The Pomerado Road barricades that have divided the cities of San Diego and Poway for more than 2 1/2 years will come down today. Officials of both cities announced the accord and cessation of legal challenges Wednesday in front of the concrete barriers that have blocked the former federal highway.
Newly elected San Diego City Councilman Tom Behr, who represents the northeast sector of the city, said a unanimous vote of the council in closed session Tuesday put an end to legal efforts to keep the popular North County shortcut closed to through traffic.
Poway Mayor Jan Goldsmith said the agreement, also approved by the Poway City Council on Tuesday night, includes a cooperative effort between the two cities to solve critical traffic congestion problems in the Interstate 15 corridor.
Although neither city official would comment officially on the behind-the-scenes maneuvering preceding the reopening of the road, both said discussions have been going on for some time.
The four-lane road that links inland North County to I-15 south was closed in November, 1988, after the unincorporated area was annexed by San Diego and the road declared substandard.
Following a two-year reconstruction and widening of the former two-lane, winding highway, San Diego ordered the road blockaded to through traffic at the Poway city limits to prevent an increase of cars through upscale Scripps Ranch.
Before its closure, Pomerado Road carried about 5,600 cars a day. Both Behr and Goldsmith conceded that the traffic count on the improved road will be much higher because of commuters' efforts to avoid congested portions of I-15 and delays along Poway Road, the only other route from the inland communities to I-15.
Poway Councilman Tony Snesko predicted Wednesday that initially the popular Pomerado shortcut will see "just about everybody in Poway driving it, just to see what it's like and to show the people in Scripps Ranch how we feel about the closing."
Snesko said that after San Diego filed an appeal in its attempt to keep the road closed until another direct route to I-15 could be built and opened, he arranged with a local contractor "to bring a tractor out here and hide it in the bushes" to be ready to physically remove the barricades.
However, Snesko said, "calmer minds prevailed" and Poway City Atty. Stephen Eckis persuaded him to abandon the plan because legal rulings were favoring the city of Poway, "and any action by me might have jeopardized the court decisions."
Officials of both cities said Wednesday that the reopening of Pomerado was a "good-will gesture" signaling the intent of the two cities to work together to resolve traffic problems.
Goldsmith said the cities have also agreed to settle on a common name for the alternate route to I-15, now under construction and called South Poway Expressway in Poway and Scripps North Parkway in San Diego.
The route will provide a six-lane, east-west route from Pomerado Road west to I-15 at Mercy Road.

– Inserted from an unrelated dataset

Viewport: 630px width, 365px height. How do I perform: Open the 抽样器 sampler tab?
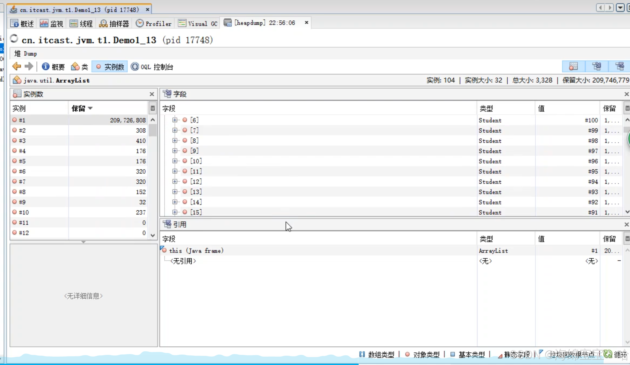[x=114, y=23]
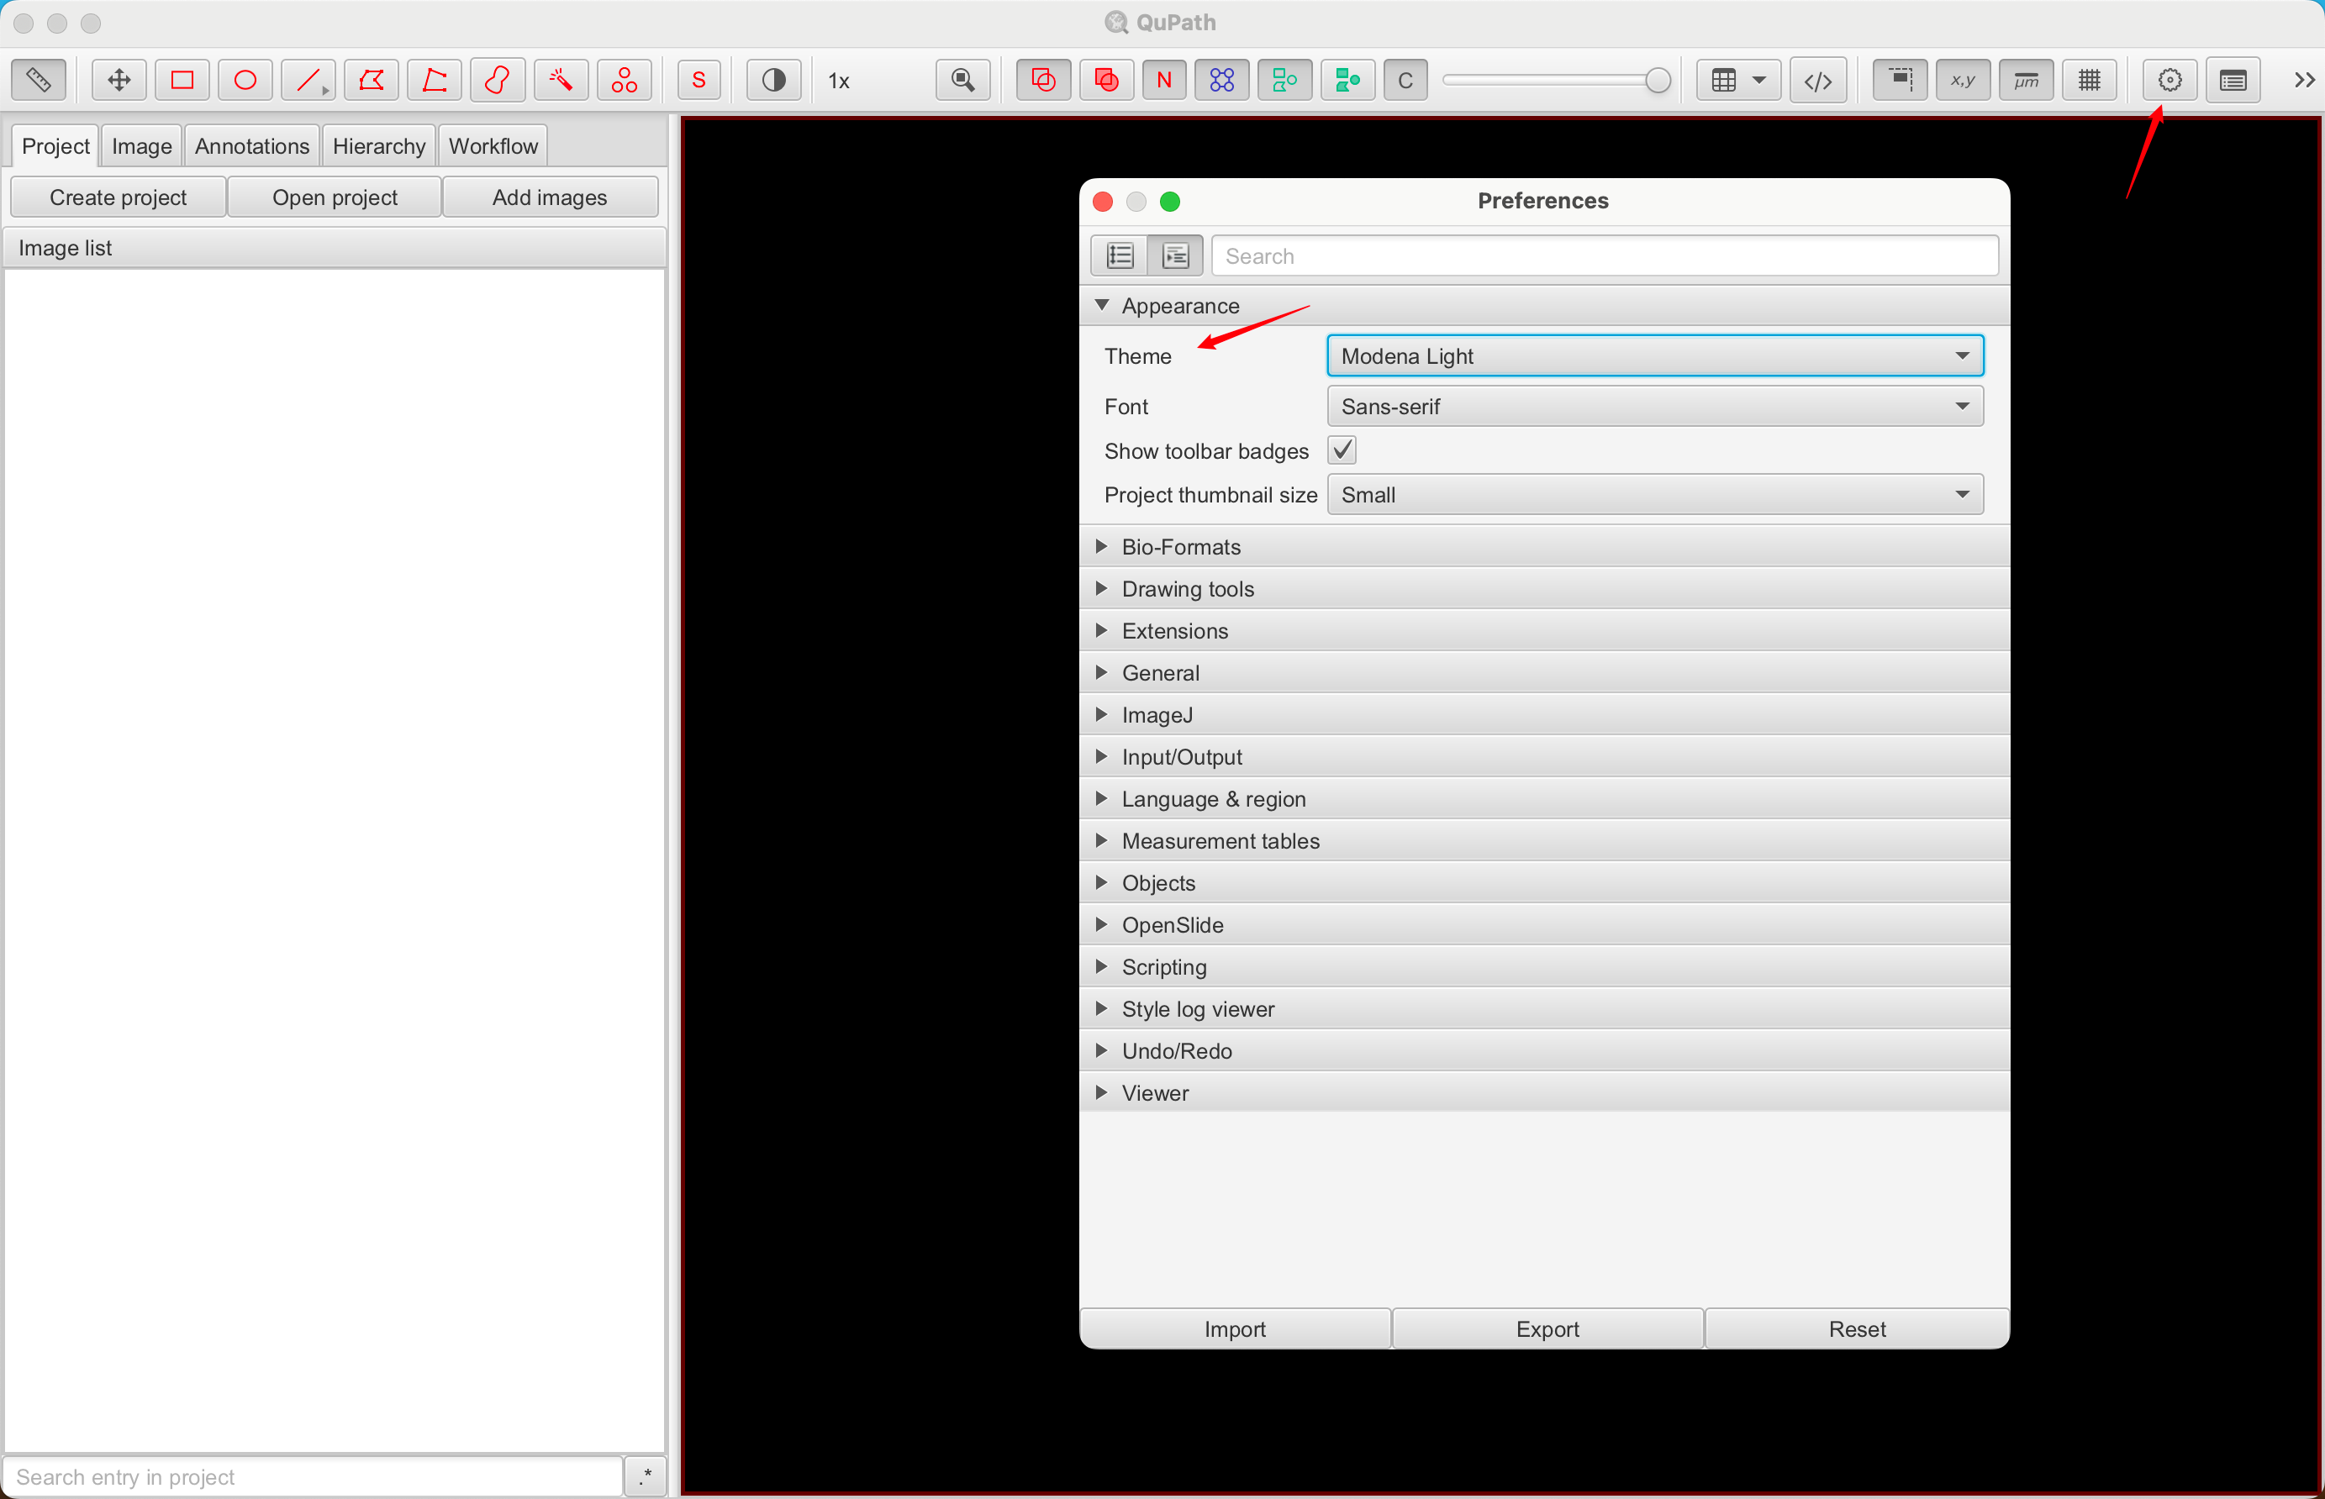
Task: Select the Ellipse drawing tool
Action: tap(245, 80)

The agreement approved unanimously by the San Diego and Poway city councils Tuesday provides that:
* San Diego will drop its appeal to the 4th District Court of Appeal.
* San Diego will reopen Pomerado Road no later than noon today and will "implement certain mitigation measures affecting traffic circulation along Pomerado Road."
* The two cities will cooperate in joint efforts to speed the construction of several major routes and a trolley system for I-15 through inland North County and form a task force to lobby for regional transportation improvements.
The two cities also agreed to study the prospects of a non-access grade separation for South Poway Parkway over Pomerado Road to deter truck traffic from Poway's growing South Poway Industrial Park on Pomerado Road.
Among the measures San Diego will implement to control traffic along Pomerado, according to Deputy City Manager Severo Esquivel, will be the timing of traffic signals to limit peak Pomerado Road traffic through Scripps Ranch to 700 cars an hour and to favor traffic from Scripps Ranch side roads; restriction of right turns at certain Scripps Ranch intersections to prevent commuters from using side streets through the community; prohibition of truck traffic on Pomerado; increased traffic enforcement; increased time on walk signals across Pomerado, and continued barricading of Spring Canyon Road at Pomerado to prevent commuters from using the street to avoid traffic signals on Pomerado.